Di luar itu, kata Dudung, rapim juga akan mengevaluasi program-program TNI AD sepanjang 2021 dan membahas kebijakan yang akan dilakukan sepanjang 2022. Pengarahan kebijakan, di antaranya, akan disampaikan Pangdam IV/Diponegoro tentang radikalisme, Pangdam VI/Mulawarman tentang food estate, dan Pangdam XVII/Cenderawasih tentang perkembangan situasi di Papua.
”Ada pengarahan juga dari Ibu Megawati Soekarnoputri sebagai Ketua Dewan Pengarah Badan Pembinaan Ideologi Pancasila tentang penguatan Pancasila,” ujarnya.
Secara terpisah, Kepala Center for Intermestic and Diplomatic Engagement (CIDE) Anton Aliabbas mengatakan, pengarahan Presiden dalam Rapim TNI-Polri menunjukkan bahwa Jokowi hendak memastikan dukungan penuh dari TNI dan Polri terkait dengan kebijakan pemerintah yang masih kontroversial.
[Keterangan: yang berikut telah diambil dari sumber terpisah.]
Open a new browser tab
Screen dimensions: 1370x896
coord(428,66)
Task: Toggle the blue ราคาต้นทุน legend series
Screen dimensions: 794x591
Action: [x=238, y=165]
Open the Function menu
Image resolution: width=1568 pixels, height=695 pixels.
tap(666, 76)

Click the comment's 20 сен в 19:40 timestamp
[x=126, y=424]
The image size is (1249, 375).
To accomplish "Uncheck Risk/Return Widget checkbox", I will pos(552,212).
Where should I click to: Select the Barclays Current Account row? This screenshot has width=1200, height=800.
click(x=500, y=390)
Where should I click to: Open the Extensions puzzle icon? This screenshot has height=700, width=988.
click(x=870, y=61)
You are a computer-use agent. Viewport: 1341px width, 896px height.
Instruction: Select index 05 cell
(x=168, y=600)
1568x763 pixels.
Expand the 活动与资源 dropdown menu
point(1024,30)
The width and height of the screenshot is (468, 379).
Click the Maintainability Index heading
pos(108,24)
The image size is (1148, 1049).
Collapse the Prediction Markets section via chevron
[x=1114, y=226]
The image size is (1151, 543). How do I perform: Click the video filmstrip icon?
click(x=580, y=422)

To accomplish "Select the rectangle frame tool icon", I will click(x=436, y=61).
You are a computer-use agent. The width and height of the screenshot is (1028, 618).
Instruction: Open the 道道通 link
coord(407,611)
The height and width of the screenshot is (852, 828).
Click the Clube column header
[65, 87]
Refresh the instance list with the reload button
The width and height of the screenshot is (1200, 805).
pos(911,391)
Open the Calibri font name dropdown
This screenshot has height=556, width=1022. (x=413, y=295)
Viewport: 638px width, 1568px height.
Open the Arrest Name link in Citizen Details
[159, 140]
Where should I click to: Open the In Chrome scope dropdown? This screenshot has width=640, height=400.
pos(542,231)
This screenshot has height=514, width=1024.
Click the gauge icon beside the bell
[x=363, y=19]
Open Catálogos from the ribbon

Ada kesan pemerintah memonitor dinamika percakapan di grup pesan daring TNI-Polri karena menyadari bahwa pembicaraan di grup percakapan daring berpotensi bocor dan disalahgunakan untuk penggiringan opini publik tertentu.
Menurut Anton, Presiden semestinya tidak perlu merisaukan diskusi yang ada di grup percakapan daring Whatsapp. Aplikasi tersebut merupakan salah satu medium komunikasi personal. ”Loyalitas tegak lurus TNI-Polri tidak akan tercederai hanya karena keriuhan pembicaraan di grup Whatsapp,” katanya.
Ia membenarkan, personel TNI-Polri tidak memiliki keleluasaan yang sama dibandingkan sipil dalam kebebasan berpendapat. Oleh karena itu, dibutuhkan pengaturan disiplin di lingkup internal institusi tentang penggunaan media sosial dan tata cara menyatakan pendapat di ruang publik.
”Akan tetapi, hendaknya ketentuan tersebut hanya mengatur personel, bukan keluarganya. Untuk keluarga prajurit hanya berbentuk imbauan untuk tidak menggunakan atau membawa atribut satuan tempat bekerja,” kata Anton.
Mengenai perkembangan radikalisme di kalangan TNI-Polri, menurut dia, hal itu bukan fenomena baru karena juga kerap terjadi di instansi sipil. Hal itu berkembang karena penanganan radikalisme yang masih ambigu. Aparat penegak hukum belum memiliki alat ukur radikalisme. Undang-Undang Nomor 5 Tahun 2018 tentang Pemberantasan Tindak Pidana Terorisme pun tidak mendefinisikan radikalisme secara tegas.